Quote everything from the line that contains "competitive (261, 419)" down to the line that contains "Frequently (446, 119)" in the items below, word for word, both of those lines included.

[BEGIN Data shown]

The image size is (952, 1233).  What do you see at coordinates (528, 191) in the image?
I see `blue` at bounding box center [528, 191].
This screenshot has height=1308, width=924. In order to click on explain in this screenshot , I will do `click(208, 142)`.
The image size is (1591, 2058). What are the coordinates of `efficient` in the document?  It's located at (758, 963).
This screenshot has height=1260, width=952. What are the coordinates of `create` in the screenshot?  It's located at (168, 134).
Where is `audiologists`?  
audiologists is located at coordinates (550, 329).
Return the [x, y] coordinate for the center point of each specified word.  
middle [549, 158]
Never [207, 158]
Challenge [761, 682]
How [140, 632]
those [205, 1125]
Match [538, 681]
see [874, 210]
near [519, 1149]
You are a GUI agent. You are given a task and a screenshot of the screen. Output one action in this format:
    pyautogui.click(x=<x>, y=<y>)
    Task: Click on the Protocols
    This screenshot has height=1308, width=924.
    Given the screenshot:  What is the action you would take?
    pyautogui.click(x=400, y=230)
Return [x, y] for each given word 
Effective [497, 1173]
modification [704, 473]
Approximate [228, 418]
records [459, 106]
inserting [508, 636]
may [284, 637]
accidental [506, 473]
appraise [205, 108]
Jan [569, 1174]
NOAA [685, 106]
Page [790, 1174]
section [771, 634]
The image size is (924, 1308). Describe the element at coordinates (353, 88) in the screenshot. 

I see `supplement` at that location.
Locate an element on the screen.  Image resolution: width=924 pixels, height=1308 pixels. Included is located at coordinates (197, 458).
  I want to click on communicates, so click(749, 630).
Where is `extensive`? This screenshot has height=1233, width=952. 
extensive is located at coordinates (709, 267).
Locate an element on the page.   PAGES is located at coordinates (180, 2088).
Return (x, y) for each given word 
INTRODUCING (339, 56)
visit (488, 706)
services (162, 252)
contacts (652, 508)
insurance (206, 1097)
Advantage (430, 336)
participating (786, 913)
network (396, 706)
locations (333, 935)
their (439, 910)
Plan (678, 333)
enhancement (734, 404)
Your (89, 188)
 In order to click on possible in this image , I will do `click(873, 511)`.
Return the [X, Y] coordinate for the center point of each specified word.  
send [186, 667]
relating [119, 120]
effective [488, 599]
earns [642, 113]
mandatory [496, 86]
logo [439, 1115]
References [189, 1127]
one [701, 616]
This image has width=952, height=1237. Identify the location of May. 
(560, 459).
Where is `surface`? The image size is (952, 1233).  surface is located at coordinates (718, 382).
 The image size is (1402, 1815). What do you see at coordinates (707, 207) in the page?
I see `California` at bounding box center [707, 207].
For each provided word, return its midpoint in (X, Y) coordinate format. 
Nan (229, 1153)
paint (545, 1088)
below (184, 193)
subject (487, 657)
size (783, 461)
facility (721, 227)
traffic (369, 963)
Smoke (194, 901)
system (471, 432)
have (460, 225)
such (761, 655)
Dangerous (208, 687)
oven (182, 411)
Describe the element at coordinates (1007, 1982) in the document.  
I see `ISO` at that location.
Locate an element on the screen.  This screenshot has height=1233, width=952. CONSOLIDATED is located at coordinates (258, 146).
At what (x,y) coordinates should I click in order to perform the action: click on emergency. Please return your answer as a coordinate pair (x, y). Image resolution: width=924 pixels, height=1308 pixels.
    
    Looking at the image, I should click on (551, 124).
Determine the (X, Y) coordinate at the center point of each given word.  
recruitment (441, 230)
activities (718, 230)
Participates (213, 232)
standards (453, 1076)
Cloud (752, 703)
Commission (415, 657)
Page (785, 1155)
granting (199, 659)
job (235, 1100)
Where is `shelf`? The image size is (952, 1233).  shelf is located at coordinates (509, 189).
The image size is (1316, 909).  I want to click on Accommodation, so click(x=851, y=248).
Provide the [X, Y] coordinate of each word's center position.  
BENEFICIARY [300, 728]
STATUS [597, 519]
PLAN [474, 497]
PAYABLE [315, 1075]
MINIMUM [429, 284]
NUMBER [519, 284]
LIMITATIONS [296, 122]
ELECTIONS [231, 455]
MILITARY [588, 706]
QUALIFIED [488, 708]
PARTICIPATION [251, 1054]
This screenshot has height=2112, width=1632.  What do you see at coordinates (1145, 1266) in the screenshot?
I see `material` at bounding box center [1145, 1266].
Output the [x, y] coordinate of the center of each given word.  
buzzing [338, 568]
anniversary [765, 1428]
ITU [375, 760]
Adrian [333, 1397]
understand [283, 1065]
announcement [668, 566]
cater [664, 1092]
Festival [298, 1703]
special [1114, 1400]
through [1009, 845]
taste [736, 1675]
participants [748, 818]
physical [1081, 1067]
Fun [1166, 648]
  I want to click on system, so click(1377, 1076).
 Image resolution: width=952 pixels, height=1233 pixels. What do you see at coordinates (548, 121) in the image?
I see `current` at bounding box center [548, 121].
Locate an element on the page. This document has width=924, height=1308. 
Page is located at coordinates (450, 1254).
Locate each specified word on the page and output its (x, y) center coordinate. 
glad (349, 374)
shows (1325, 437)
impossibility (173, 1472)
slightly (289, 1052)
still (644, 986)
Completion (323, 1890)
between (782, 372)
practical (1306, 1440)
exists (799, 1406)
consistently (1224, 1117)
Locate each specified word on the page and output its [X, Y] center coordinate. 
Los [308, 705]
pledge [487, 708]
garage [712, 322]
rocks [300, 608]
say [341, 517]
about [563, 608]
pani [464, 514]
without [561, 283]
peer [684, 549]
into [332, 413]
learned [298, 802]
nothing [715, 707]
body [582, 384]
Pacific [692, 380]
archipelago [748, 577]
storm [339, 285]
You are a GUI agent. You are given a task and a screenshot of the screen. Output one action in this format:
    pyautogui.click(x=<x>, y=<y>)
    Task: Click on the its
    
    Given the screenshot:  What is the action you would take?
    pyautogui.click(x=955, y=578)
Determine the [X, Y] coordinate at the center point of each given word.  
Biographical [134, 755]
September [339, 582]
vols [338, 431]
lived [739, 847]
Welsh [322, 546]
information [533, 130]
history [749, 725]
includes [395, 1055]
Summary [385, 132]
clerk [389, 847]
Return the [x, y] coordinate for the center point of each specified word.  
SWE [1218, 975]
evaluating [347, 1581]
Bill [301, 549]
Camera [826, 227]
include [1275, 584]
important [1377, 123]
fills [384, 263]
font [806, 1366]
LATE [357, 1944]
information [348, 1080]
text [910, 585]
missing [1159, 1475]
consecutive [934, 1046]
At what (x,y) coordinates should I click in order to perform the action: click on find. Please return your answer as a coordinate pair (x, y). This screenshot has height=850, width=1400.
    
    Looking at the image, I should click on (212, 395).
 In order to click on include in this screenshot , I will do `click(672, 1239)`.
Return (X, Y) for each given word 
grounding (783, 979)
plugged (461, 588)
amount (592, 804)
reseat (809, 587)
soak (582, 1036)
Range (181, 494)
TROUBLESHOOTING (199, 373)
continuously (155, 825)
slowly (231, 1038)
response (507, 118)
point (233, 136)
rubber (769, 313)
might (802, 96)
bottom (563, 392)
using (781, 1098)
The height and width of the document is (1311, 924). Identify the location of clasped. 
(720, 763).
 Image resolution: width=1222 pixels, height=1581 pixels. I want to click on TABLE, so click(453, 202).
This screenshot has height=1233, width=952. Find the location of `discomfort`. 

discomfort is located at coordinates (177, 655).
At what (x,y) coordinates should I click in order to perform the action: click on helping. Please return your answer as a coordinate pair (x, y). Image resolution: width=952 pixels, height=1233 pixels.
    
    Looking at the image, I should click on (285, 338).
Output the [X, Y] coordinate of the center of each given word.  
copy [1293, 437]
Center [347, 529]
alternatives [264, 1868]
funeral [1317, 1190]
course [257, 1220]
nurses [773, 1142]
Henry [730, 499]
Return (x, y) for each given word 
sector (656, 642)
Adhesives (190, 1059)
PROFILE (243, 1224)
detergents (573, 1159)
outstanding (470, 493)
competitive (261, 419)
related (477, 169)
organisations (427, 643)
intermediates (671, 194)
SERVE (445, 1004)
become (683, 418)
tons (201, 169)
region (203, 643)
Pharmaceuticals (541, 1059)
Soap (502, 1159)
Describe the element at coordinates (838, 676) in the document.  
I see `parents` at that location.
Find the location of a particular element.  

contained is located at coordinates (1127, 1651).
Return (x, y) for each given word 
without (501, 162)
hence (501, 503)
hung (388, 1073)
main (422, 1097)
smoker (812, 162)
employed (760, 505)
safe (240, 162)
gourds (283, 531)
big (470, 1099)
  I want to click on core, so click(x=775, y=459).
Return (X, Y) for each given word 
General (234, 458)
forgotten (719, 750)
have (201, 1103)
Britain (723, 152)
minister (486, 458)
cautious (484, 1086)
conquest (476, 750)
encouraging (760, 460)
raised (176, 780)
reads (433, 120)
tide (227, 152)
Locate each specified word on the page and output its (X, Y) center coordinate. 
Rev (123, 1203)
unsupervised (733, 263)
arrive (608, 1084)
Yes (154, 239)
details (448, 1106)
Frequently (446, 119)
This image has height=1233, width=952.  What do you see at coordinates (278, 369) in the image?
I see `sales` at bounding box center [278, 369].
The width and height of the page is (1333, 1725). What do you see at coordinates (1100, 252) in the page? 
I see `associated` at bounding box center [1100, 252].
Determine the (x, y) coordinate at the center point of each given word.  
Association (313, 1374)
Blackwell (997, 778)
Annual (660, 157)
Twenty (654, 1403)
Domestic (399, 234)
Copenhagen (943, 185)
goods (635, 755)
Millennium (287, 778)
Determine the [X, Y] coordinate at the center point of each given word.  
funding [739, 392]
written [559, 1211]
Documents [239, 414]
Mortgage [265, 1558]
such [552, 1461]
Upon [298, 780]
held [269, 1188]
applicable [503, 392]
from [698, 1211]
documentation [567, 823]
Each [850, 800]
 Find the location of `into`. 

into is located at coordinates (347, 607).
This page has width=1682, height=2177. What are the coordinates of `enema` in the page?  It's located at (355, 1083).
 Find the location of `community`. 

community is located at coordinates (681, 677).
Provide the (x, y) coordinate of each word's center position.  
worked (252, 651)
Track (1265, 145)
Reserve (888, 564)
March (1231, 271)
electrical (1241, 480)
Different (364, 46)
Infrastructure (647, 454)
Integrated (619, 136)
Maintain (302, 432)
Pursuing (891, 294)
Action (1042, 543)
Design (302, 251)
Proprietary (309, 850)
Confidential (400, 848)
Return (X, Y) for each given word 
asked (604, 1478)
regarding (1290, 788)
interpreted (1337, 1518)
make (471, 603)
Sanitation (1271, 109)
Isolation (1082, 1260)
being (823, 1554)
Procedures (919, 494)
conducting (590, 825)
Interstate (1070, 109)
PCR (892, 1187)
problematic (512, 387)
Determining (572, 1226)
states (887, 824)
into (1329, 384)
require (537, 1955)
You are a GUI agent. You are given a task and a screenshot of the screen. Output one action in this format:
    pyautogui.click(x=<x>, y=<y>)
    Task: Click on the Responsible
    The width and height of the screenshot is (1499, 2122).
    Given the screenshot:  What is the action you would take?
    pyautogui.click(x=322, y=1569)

[END Data shown]

Task response ::
competitive (261, 419)
related (477, 169)
organisations (427, 643)
intermediates (671, 194)
SERVE (445, 1004)
become (683, 418)
tons (201, 169)
region (203, 643)
Pharmaceuticals (541, 1059)
Soap (502, 1159)
Describe the element at coordinates (838, 676) in the document.  
I see `parents` at that location.
Find the location of a particular element.  

contained is located at coordinates (1127, 1651).
Return (x, y) for each given word 
without (501, 162)
hence (501, 503)
hung (388, 1073)
main (422, 1097)
smoker (812, 162)
employed (760, 505)
safe (240, 162)
gourds (283, 531)
big (470, 1099)
  I want to click on core, so click(x=775, y=459).
Return (X, Y) for each given word 
General (234, 458)
forgotten (719, 750)
have (201, 1103)
Britain (723, 152)
minister (486, 458)
cautious (484, 1086)
conquest (476, 750)
encouraging (760, 460)
raised (176, 780)
reads (433, 120)
tide (227, 152)
Locate each specified word on the page and output its (X, Y) center coordinate. 
Rev (123, 1203)
unsupervised (733, 263)
arrive (608, 1084)
Yes (154, 239)
details (448, 1106)
Frequently (446, 119)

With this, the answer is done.